Saturday, March 14, 2009
Mississippi Mistake: Court Of Appeals Of Mississippi Misapplies Felony Conviction Impeachment Rule In Drug Appeal
The recent opinion of the Court of Appeals of Mississippi in Young v. State, 2009 WL 596660 (Miss.App. 2009), is the latest example of a court incorrectly applying the felony conviction impeachment rule.
In Young, Elliot Young appealed from his conviction on two counts of unlawful sale of cocaine to an undercover informant. That conviction came after the jury rejected Young's entrapment defense, which his attorney first raised in his opening statement when he made the remark that "these charges are preposterous, and it's a set-up situation and [Young] certainly did not sell cocaine to the confidential informant."
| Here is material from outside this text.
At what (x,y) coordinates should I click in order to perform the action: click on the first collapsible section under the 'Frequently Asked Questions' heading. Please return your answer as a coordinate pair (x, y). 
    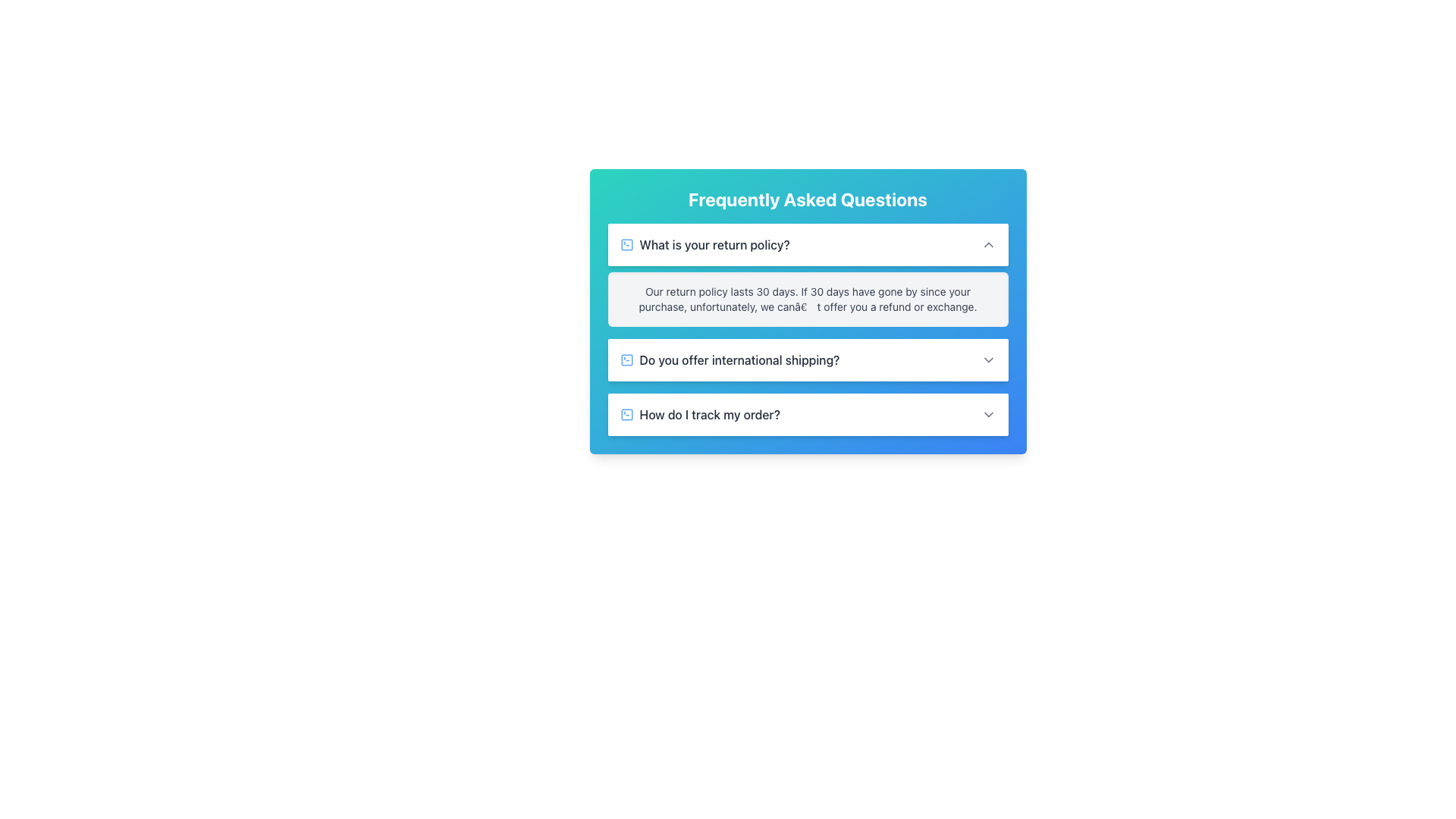
    Looking at the image, I should click on (807, 275).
Before Young testified, he sought to preclude the prosecution from impeaching him through, inter alia, evidence that he had a prior felony conviction for possession of cocaine seven years before trial. The trial court rejected this argument, concluding that the conviction was admissible under Mississippi Rule of Evidence 609(a)(1), which states in relevant part that:
For the purpose of attacking the credibility of a witness,...evidence that...a party has been convicted of such a crime shall be admitted if the court determines that the probative value of admitting this evidence outweighs its prejudicial effect to the party
As I note in my article, Impeachable Offenses, courts generally consider five factors in making this determination:
(1) The impeachment value of the prior crime;
(2) The point in time of the conviction and the witness' subsequent history;
(3) The similarity between the past crime and the charged crime;
(4) The importance of the defendant's testimony; and
(5) The centrality of the credibility issue.
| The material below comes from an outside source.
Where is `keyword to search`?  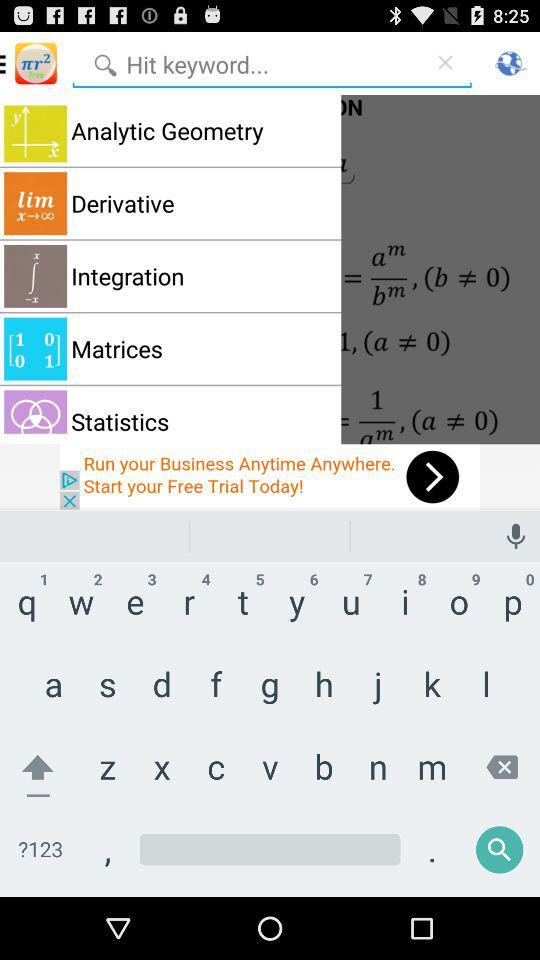
keyword to search is located at coordinates (247, 61).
The trial court applied these factors and found that:
the probative value of admitting the evidence outweighs any prejudicial effect. The crime has impeachment value, given the posture of the case, and given the remarks of counsel for Defense in opening statement. It was within the last I guess seven years, around seven years ago, so the timeliness of it weighs in favor of the admissibility. There's a similarity between that and the act charged here which, as far as prejudicial effect, weighs in the Defendant's favor-the third factor in Peterson, but the importance of the Defendant's testimony and the centrality of the credibility issue I think very clearly tipped the scales in favor of admissibility, and it has great-it has probative value, and the prejudicial effort would be minimal, if any.
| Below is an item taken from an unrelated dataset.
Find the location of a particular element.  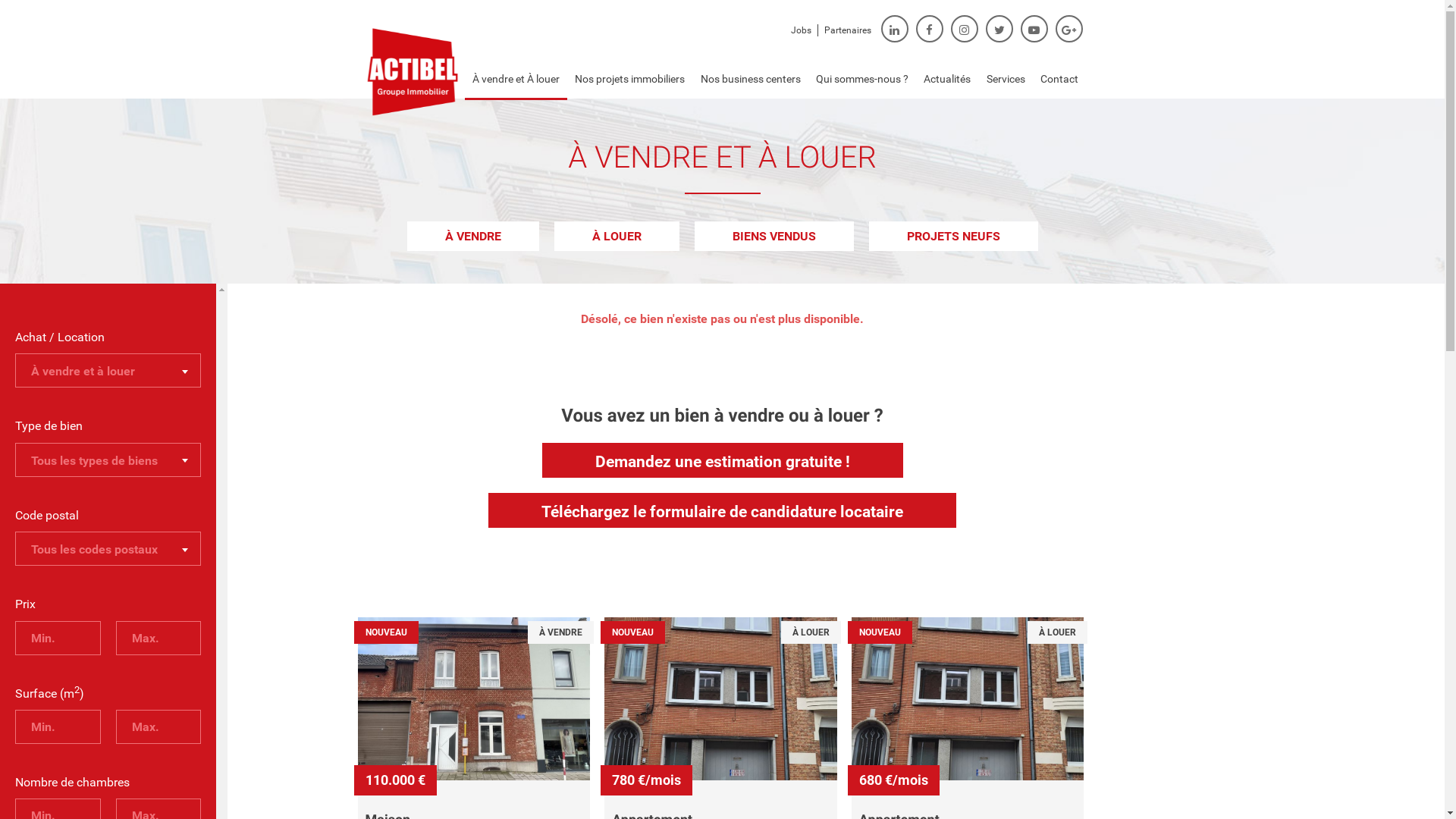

The Court of Appeals of Mississippi gave this decision the rubber stamp of approval, but it should not have. First, drug possession convictions are thought to have low impeachment value because they are "thought to have little necessary bearing on veracity." (and I don't see how the remarks in the opening statement change anything, given that the prior conviction was not for selling drugs). Second, a gap of seven years between prior conviction and present trial generally cuts against admissibility. See, e.g., People v. Lester, 432 N.W.2d 433, 435 (Mich.App. 1988). Third, because both the prior conviction and Young's present trial involved drug offenses, the prior conviction was extremely prejudicial. Fourth, the fact that Young's testimony was very important means that the approval of his prior conviction for impeachment purposes was prejudicial because it could have led Young to refrain from testifying. Only the court's analysis under factor five was correct. And clearly, when balancing these factors, the courts should have found that the prior conviction's probative value did not outweigh its prejudicial effect.